▶ **EXERCISE GOAL**
Go through the material and pull out every line with the string "will" in it.

▶ **RECORDS SHOWN**
· · · · · · ·

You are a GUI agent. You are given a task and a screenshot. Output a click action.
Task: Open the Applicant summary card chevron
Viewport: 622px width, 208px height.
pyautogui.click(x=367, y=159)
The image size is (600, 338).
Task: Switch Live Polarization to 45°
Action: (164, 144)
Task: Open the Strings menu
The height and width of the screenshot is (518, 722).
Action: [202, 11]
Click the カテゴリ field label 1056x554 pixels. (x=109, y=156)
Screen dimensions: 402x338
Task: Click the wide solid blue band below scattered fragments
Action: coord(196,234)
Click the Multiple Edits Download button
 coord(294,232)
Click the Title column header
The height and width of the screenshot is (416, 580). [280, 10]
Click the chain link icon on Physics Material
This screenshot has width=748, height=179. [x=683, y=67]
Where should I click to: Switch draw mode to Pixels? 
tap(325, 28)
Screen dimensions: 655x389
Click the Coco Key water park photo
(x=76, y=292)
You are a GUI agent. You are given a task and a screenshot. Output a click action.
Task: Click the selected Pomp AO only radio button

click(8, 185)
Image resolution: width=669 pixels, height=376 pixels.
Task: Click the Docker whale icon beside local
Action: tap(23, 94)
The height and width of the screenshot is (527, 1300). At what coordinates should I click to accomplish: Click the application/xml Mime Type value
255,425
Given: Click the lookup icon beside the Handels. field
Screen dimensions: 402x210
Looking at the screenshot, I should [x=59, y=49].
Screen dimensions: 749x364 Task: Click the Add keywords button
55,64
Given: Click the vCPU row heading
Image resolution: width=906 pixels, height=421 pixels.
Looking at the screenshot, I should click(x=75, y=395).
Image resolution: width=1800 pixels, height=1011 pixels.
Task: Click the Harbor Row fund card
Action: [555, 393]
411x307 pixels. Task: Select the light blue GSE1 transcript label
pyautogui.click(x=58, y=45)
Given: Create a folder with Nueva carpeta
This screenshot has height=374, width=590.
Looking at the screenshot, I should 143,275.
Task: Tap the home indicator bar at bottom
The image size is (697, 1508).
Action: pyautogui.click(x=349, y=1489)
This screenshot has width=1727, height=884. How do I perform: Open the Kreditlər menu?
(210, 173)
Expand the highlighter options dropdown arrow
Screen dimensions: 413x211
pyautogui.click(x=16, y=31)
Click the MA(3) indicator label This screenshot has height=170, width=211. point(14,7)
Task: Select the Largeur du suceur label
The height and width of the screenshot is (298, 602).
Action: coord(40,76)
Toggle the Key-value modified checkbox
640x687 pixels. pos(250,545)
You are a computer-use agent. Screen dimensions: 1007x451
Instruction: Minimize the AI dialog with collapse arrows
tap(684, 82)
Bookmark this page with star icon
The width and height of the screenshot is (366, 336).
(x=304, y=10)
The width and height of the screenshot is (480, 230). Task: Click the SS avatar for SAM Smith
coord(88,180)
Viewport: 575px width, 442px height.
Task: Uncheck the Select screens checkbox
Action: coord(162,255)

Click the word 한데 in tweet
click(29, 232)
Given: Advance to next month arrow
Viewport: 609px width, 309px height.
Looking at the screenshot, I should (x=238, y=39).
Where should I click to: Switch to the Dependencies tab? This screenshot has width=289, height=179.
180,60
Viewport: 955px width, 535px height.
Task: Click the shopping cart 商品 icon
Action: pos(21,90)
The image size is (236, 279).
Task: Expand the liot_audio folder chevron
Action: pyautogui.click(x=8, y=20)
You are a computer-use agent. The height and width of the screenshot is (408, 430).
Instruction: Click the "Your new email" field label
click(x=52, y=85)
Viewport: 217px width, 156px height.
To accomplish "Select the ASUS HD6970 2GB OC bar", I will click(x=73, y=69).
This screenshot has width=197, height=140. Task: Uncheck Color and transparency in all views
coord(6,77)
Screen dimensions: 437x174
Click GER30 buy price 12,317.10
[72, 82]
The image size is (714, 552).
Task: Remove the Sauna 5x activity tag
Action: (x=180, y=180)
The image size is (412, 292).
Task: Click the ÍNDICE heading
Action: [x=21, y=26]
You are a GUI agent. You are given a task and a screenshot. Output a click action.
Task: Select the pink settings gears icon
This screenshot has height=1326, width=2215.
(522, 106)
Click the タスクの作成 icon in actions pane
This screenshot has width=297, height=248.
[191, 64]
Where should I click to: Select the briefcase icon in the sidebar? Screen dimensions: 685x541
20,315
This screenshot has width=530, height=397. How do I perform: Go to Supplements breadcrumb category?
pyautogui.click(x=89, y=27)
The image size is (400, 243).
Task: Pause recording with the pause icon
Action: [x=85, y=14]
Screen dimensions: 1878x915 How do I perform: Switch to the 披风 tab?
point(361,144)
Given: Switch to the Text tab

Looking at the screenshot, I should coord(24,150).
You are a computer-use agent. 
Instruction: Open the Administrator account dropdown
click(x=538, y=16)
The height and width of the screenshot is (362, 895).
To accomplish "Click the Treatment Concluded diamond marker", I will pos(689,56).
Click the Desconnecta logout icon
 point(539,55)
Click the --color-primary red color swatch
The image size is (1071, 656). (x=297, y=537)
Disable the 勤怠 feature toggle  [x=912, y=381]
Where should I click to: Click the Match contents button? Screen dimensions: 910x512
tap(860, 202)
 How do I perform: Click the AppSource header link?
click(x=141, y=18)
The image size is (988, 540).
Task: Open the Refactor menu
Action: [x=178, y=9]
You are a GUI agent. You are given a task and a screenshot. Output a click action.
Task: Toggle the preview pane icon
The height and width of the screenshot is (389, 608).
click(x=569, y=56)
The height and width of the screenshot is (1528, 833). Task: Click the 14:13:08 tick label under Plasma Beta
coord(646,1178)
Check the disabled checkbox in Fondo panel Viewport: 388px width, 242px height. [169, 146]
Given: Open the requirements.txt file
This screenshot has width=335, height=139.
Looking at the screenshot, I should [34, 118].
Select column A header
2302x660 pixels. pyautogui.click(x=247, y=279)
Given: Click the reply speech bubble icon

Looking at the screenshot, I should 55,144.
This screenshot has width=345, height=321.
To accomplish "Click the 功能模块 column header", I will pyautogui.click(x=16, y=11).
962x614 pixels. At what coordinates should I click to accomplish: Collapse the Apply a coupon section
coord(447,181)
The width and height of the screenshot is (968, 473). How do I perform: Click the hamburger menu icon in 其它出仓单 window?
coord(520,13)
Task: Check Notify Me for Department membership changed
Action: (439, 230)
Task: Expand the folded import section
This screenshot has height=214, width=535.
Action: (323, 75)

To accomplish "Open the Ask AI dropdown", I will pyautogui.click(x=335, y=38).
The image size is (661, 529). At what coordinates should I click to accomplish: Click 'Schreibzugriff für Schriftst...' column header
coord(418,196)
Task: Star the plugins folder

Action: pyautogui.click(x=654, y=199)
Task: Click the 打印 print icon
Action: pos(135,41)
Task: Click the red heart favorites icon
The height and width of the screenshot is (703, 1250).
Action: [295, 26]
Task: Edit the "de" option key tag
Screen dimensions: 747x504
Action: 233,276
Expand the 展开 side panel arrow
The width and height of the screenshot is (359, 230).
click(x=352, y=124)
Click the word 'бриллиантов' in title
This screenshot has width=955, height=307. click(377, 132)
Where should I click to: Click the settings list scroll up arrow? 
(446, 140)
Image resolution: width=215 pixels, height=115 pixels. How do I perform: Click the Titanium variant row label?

· · · · · · ·

▶ **FINISHED EXERCISE**
To accomplish "Select the ASUS HD6970 2GB OC bar", I will click(x=73, y=69).
To accomplish "Click the Treatment Concluded diamond marker", I will pos(689,56).
To accomplish "Click the 功能模块 column header", I will pyautogui.click(x=16, y=11).
To accomplish "Open the Ask AI dropdown", I will pyautogui.click(x=335, y=38).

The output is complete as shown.